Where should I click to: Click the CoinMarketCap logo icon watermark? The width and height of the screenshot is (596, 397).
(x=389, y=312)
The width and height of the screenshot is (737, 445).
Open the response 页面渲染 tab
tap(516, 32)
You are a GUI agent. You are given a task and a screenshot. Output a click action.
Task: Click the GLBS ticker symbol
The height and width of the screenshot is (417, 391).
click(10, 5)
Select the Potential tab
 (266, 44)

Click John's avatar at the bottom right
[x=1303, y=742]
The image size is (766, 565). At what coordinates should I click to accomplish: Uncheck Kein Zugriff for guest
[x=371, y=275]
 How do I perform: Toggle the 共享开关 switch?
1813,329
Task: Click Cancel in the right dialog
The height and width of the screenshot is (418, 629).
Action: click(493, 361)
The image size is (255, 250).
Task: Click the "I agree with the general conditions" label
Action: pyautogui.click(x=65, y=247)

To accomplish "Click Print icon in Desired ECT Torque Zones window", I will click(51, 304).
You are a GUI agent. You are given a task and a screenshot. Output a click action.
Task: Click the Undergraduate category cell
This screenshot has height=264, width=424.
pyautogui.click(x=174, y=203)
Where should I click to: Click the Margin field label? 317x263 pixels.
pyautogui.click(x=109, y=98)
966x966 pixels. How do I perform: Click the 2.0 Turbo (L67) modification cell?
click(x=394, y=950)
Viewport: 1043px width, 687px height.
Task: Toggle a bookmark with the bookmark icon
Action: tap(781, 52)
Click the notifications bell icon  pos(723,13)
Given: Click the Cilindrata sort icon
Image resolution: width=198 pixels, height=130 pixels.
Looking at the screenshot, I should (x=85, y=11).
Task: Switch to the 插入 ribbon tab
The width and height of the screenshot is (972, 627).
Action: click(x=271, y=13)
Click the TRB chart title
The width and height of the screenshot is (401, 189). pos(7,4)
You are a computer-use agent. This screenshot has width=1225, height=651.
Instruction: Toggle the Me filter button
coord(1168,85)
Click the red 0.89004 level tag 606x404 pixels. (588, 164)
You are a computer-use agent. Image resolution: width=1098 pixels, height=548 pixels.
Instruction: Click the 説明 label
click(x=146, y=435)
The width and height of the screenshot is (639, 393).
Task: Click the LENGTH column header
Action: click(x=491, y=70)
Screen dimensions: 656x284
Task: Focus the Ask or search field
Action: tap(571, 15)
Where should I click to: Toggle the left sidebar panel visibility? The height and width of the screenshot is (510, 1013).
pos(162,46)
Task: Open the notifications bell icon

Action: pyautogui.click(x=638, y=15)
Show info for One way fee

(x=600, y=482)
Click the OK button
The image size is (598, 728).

------

Exercise instructions: Lines of the material in which the word "computer" occurs are to be copied out.

Your solution:
You are a computer-use agent. This screenshot has width=1225, height=651.
You are a computer-use agent. Image resolution: width=1098 pixels, height=548 pixels.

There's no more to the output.